• _Aim_: Please return, word for word, the lines of the data that begin with the line containing "1188x736 pixels. At" and end with the last line of the data. Leave out the pictures.

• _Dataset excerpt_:
──────────
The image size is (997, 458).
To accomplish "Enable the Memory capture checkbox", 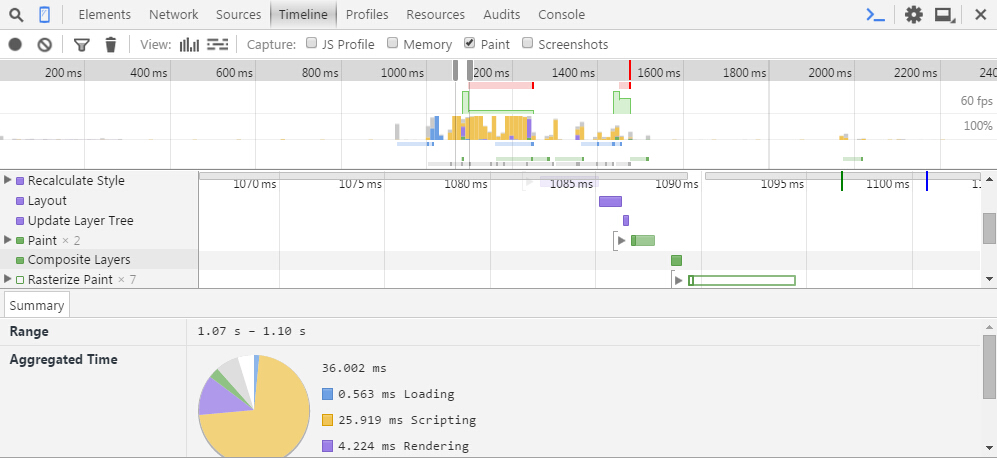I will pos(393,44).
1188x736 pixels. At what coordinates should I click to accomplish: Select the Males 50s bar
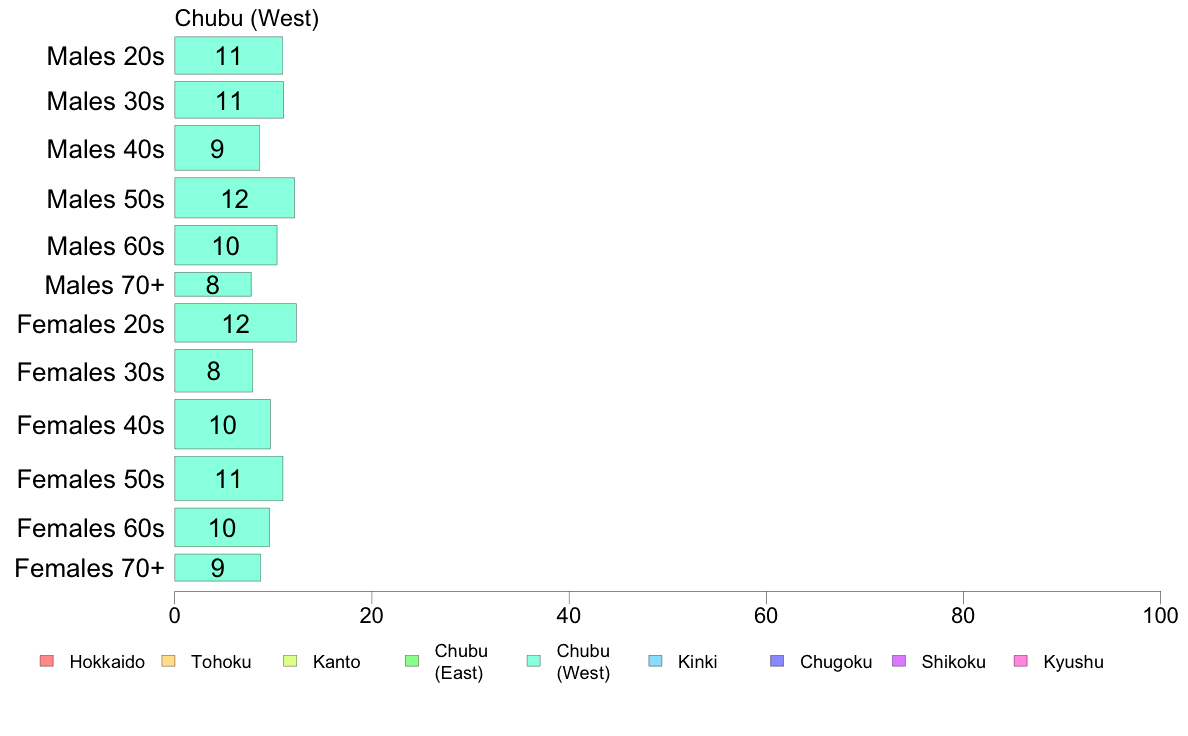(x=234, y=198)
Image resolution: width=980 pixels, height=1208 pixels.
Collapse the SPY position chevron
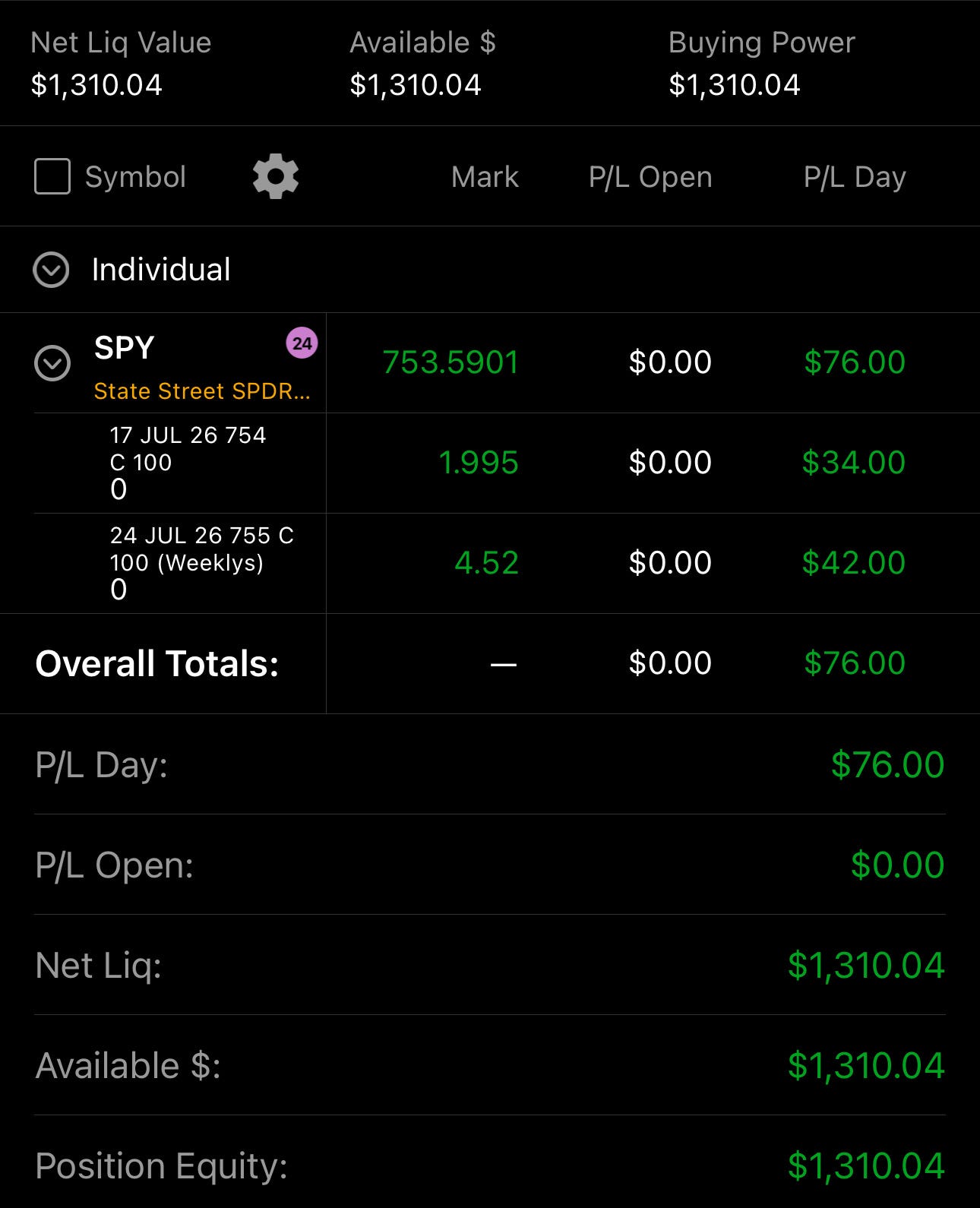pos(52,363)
──────────
• _Exercise answer_:
1188x736 pixels. At what coordinates should I click to accomplish: Select the Males 50s bar
(x=234, y=198)
Image resolution: width=980 pixels, height=1208 pixels.
Collapse the SPY position chevron
pos(52,363)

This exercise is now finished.